If they can't come up with reasonable answers that go beyond polite terms for austerity and stagnation, we should recognize that allowing the Republicans to block Biden's investment agenda means choosing a grim future for our country.

It means that in 2030 Americans will still drive dirty and expensive oil-powered cars and trucks on potholed roads across unreliable and congested bridges — vehicles other countries no longer allow to be imported and sold. American shippers will pay twice as much to get goods across the country as their Chinese competitors. Households will still endure unreliable and expensive utility bills, while wondering whether the drinking water in their taps is poisoning their children.

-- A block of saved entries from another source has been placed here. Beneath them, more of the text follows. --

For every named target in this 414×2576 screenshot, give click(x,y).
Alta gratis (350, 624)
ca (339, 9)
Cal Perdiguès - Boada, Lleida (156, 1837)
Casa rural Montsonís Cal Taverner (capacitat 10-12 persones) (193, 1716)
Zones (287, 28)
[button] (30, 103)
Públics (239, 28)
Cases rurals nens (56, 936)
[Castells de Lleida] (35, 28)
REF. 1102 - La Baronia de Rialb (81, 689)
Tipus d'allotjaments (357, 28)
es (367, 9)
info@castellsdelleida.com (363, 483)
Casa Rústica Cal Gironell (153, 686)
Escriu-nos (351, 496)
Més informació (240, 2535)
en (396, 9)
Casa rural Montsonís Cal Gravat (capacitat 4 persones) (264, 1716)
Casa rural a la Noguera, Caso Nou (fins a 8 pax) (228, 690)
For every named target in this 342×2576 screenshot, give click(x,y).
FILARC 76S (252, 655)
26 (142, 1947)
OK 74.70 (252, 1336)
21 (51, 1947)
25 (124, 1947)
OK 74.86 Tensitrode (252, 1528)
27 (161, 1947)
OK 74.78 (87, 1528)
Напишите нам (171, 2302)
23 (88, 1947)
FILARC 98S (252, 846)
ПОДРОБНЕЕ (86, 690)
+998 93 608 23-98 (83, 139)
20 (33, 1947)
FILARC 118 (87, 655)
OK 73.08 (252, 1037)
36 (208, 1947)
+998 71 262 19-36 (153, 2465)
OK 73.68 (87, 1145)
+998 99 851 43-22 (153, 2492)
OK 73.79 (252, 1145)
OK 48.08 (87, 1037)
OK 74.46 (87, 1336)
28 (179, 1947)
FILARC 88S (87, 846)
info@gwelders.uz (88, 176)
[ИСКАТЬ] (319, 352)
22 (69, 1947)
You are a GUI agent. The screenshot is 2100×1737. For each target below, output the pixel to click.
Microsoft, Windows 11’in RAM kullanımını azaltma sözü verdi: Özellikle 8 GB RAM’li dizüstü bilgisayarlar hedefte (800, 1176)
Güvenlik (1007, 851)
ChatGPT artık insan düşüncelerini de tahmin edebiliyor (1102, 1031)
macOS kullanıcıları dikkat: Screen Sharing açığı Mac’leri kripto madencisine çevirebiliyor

Even more of us will know a friend or neighbor who lost their job because the factory where they worked could no longer compete with China. American workers won't be able to compete with Europe for the digital jobs of 2040 because their broadband access won't be fast enough. This won't happen because of partisanship or the filibuster, although those are major barriers. It will happen because one of our two major parties is clinging to an impoverished view of what government should do for its people and to yesterday's fading fossil-fuel economy, which very soon will genuinely be unable to afford the investments America needs.


By Carl Pope

Carl Pope is the co-author of "Climate of Hope: How Cities, Businesses, and Citizens Can Save the Planet." He is the former CEO and chairman of the Sierra Club.